TAREFAS OBRIGATÓRIAS
(a) Liste todos os animais mencionados no trecho sobre Márcio Resende.
(b) Transcreva do trecho sobre Márcio Resende a parte que vai de "A ideia, que" até "bateu à porta.", incluindo essas palavras.

TRECHO DO DOCUMENTO
= = = = = = =

O mineiro Márcio Resende tem os pés no agro desde antes de ingressar no curso de engenharia florestal em Viçosa. Natural de Belo Horizonte, ele conta que sua família sempre teve uma “rocinha”, onde seu pai plantava milho para alimentar as vacas e os bois que criava. E onde também mantinha, “por hobbie”, algumas galinhas, porcos e árvores frutíferas.
Quando terminou a graduação, Resende fez seu mestrado em mlehoramento genético também em Viçosa. Na época, seu foco era o eucalipto. “Antes de 2010, o melhoramento genético já era avançado para animais, mas ainda não em plantas. Apresentamos os estudos inclusive para empresas do setor, como Suzano e Aracruz Celulose”, disse.
A ideia, que caracterizava o DNA das árvores, era pioneira na academia e chamou a atenção das empresas, que até financiaram partes da pesquisa. Márcio chegou a estruturar um plano de negócio para criar uma empresa, mas colocou a ideia na geladeira quando a oportunidade de fazer o doutorado na Flórida bateu à porta.

= = = = = = =

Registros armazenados
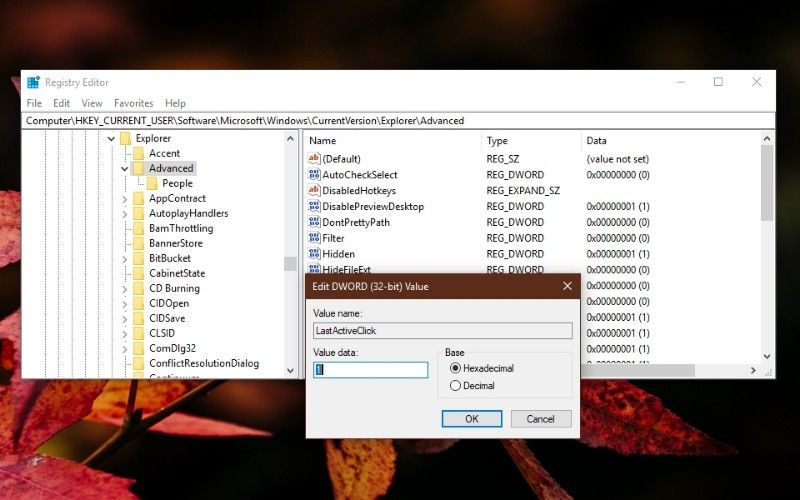This screenshot has height=500, width=800.
Task: Select the Filter DWORD value icon
Action: [x=314, y=239]
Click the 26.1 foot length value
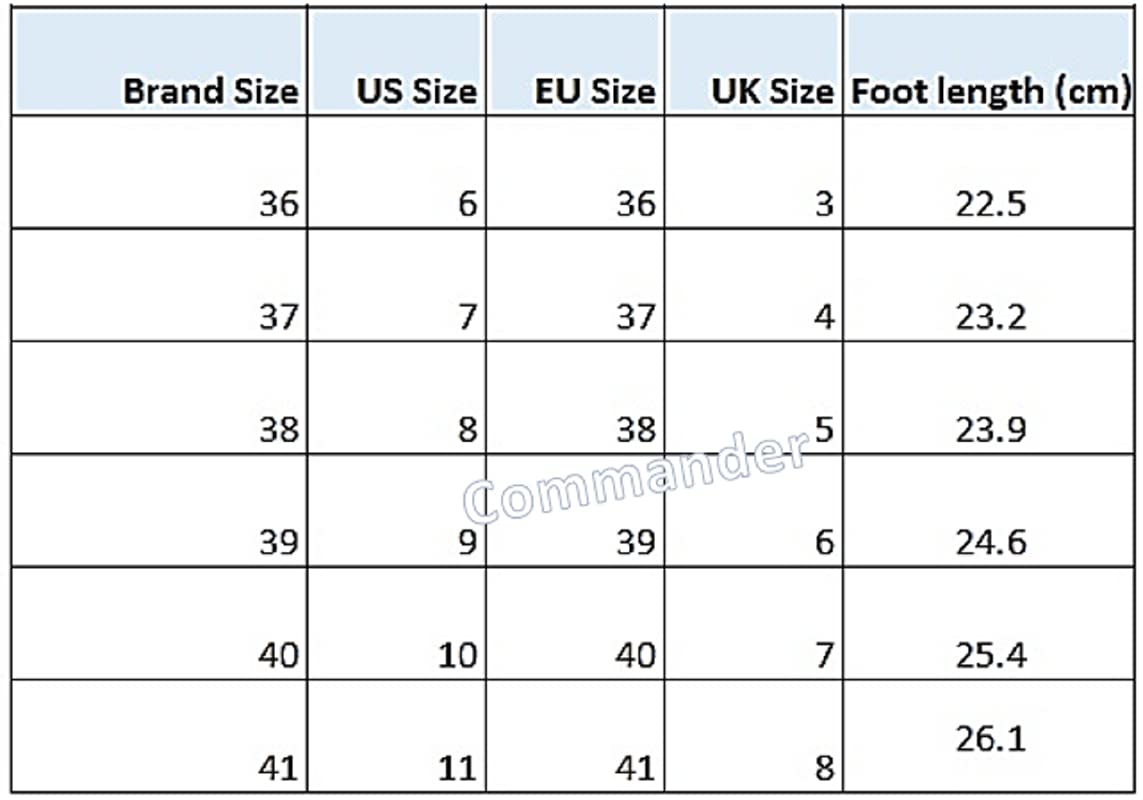The width and height of the screenshot is (1143, 800). (x=990, y=739)
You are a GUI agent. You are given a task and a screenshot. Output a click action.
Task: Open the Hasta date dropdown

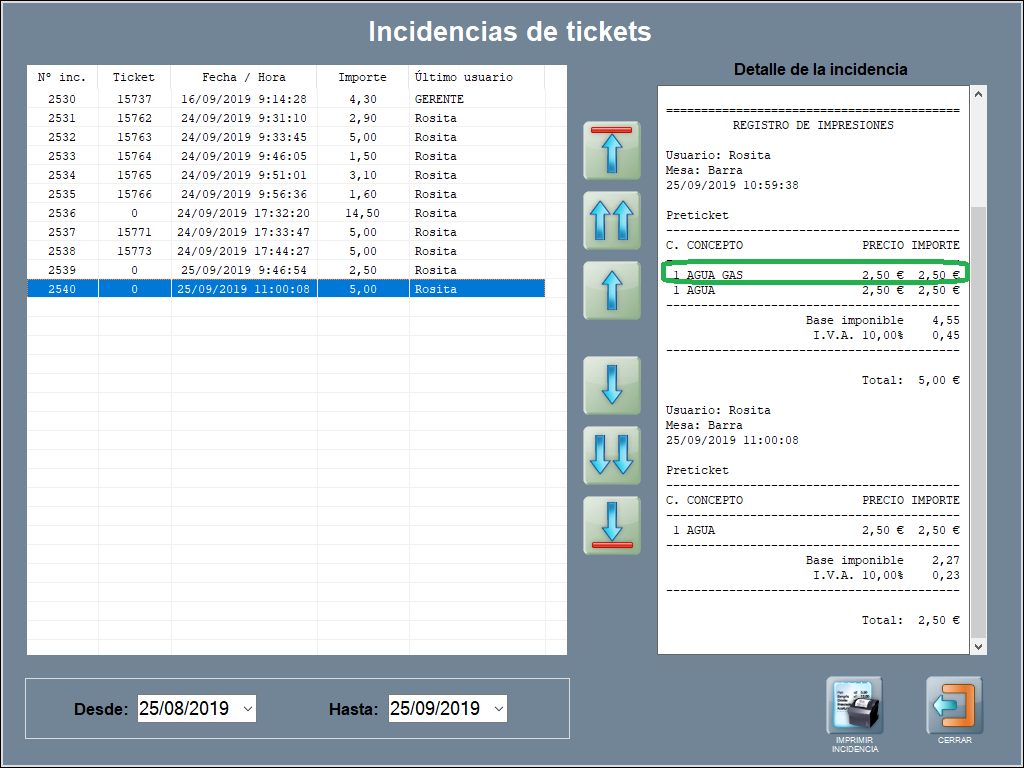tap(498, 709)
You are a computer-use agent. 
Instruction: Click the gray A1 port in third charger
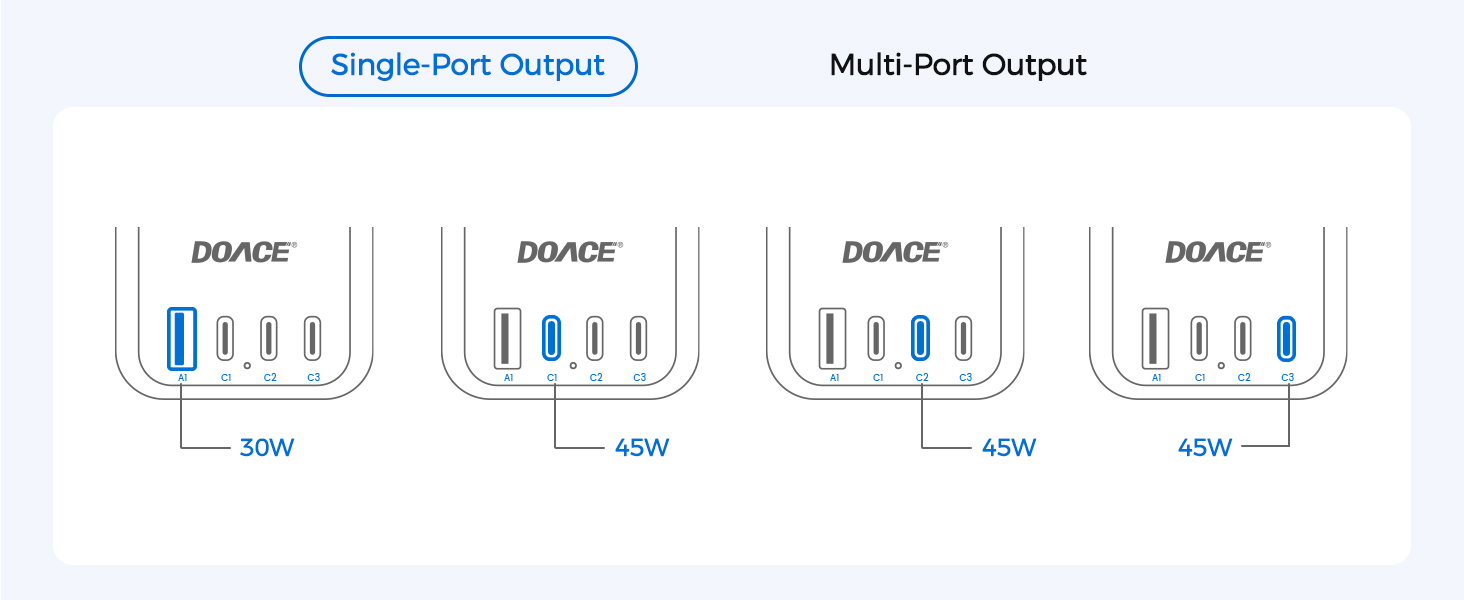coord(832,338)
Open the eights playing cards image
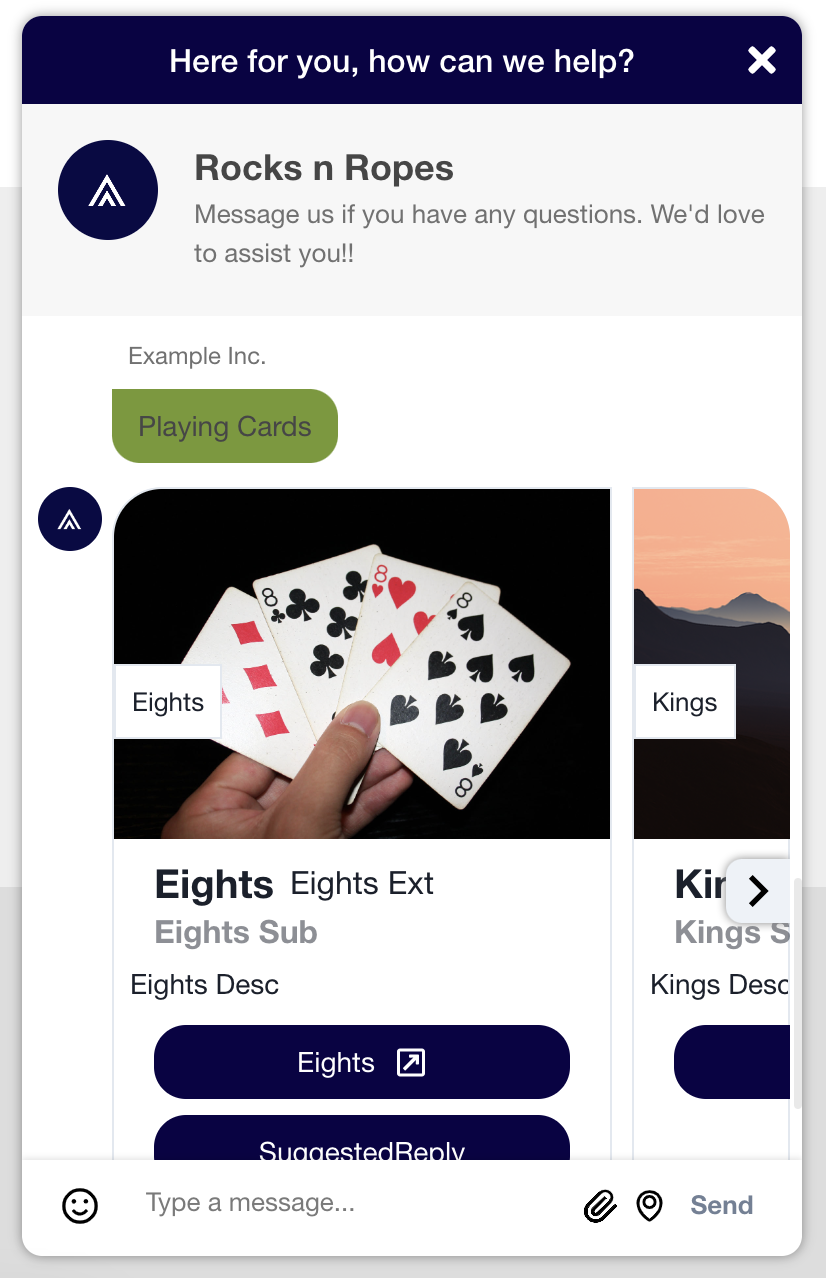The height and width of the screenshot is (1278, 826). (x=362, y=664)
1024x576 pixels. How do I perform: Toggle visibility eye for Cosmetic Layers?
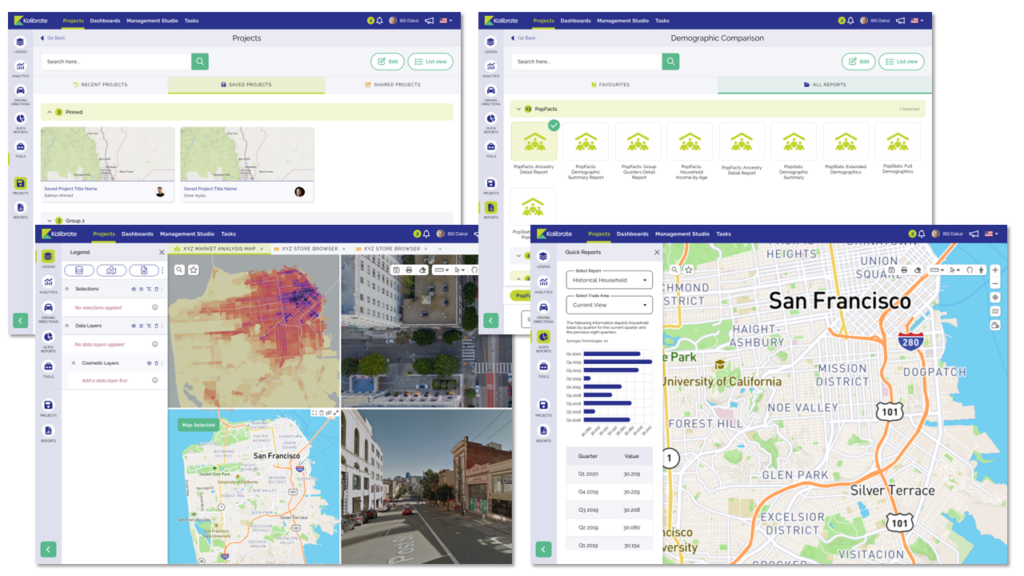(x=149, y=363)
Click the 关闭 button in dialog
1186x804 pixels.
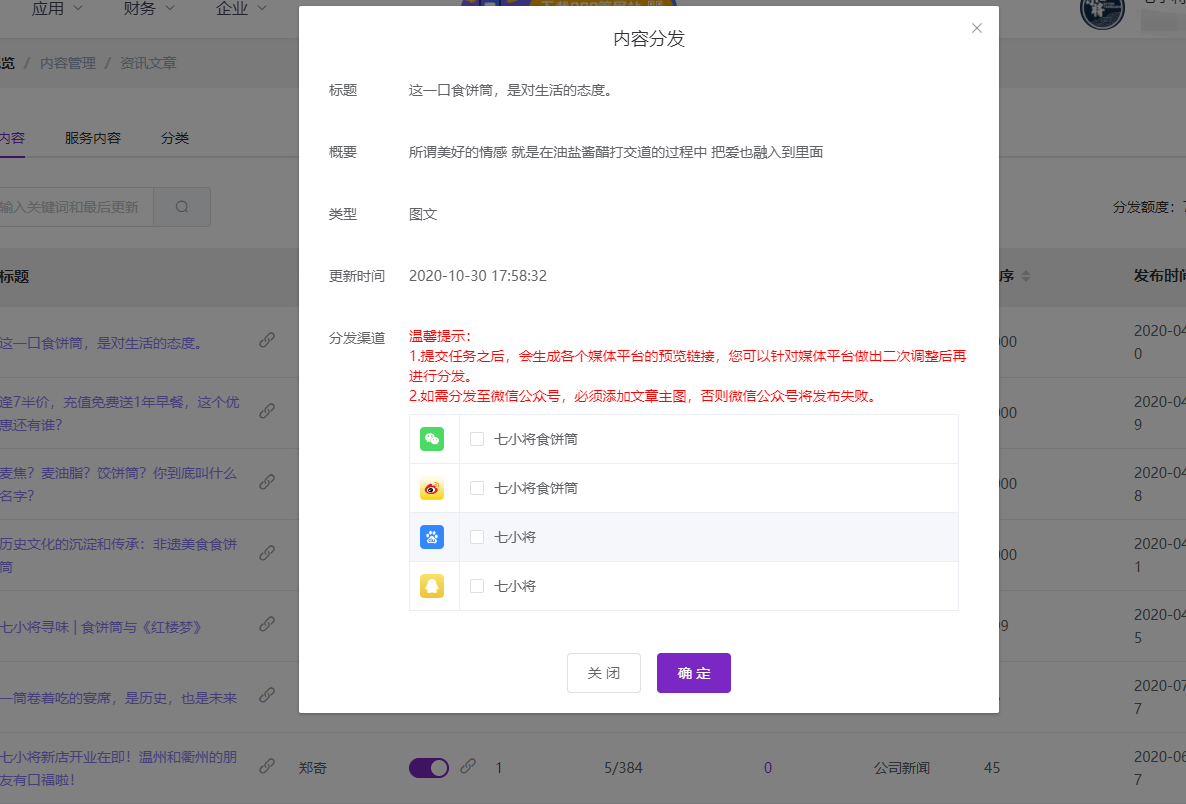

= = = = = = =

RESULTADOS DO EXERCÍCIO
(a) vacas, bois, galinhas, porcos

(b)
A ideia, que caracterizava o DNA das árvores, era pioneira na academia e chamou a atenção das empresas, que até financiaram partes da pesquisa. Márcio chegou a estruturar um plano de negócio para criar uma empresa, mas colocou a ideia na geladeira quando a oportunidade de fazer o doutorado na Flórida bateu à porta.